Exercise goal:
Repeat the passage of the probiotic article from "The process of" to "Journal of Physiology." word for word.

Selected text:

━━━━━━━━━━━━━━━━━━━━━━━━━━━━━━

Scientist - News - 29-10-2009:
Probiotic supports wound healing and alleviates bowel inflammation
A new American study sheds new light on the role of blood vessel formation – or angiogenesis – in the context of inflammatory bowel disease (IBD). It showed that the probiotic Bacillus polyfermenticus can help to treat this condition.
The process of angiogenesis plays a two-faced role in IBD. Previous studies have shown that angiogenesis, if dysregulated, is one of the factors in the inflammation process – but at the same time, it is crucial for wound healing in the intestine after a flare up.
A team of researchers from the University of California in Los Angeles discovered that the probiotic Bacillus polyfermenticus can promote angiogenesis and helps mice to recover from intestinal inflammation. By studying human intestinal cells, they also unraveled the molecular pathways responsible for this effect. Their findings appeared in the September issue of the American Journal of Physiology.
B. polyfermenticus is a probiotic widely used in East Asia to cure digestive diseases. The American team tested the effect of this probiotic on mice with colitis. They found that affected mice that consumed the probiotic recovered faster from their inflammation than affected mice in a control group: they gained more weight, had less rectal bleeding and their intestinal tissues were less severely inflamed.
The researchers then exposed human intestinal cells to a medium that contained B. polyfermenticus. The probiotic proved to improve a number of parameters involved in angiogenesis, such as cell migration and the formation of tiny blood vessels. At the molecular level, the researchers showed that the probiotic increases the production of interleukin-8 (IL-8), an immune factor that enhances angiogenesis. The experiment also showed that a cellular pathway called NF-κB plays a critical role in angiogenesis. These findings are important for future research on the cellular mechanisms behind probiotics’ immune-modulating action.
The findings suggest that the probiotic can be especially beneficial during the healing phase of IBD. During flare-up, however, it is crucial that angiogenesis is suppressed rather than stimulated. The new findings, as the researchers note in their paper, may help to design anti-angiogenic treatment to be applied during the active inflammation period.

━━━━━━━━━━━━━━━━━━━━━━━━━━━━━━

Data shown:

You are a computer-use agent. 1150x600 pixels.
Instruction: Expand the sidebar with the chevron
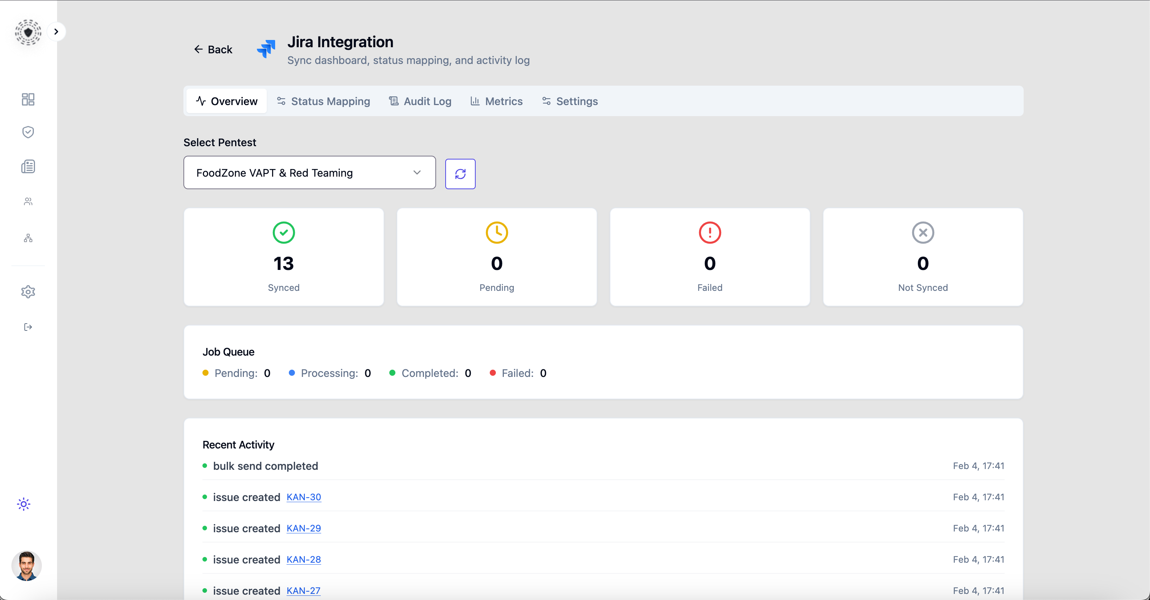click(57, 32)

━━━━━━━━━━━━━━━━━━━━━━━━━━━━━━

Reply:
The process of angiogenesis plays a two-faced role in IBD. Previous studies have shown that angiogenesis, if dysregulated, is one of the factors in the inflammation process – but at the same time, it is crucial for wound healing in the intestine after a flare up.
A team of researchers from the University of California in Los Angeles discovered that the probiotic Bacillus polyfermenticus can promote angiogenesis and helps mice to recover from intestinal inflammation. By studying human intestinal cells, they also unraveled the molecular pathways responsible for this effect. Their findings appeared in the September issue of the American Journal of Physiology.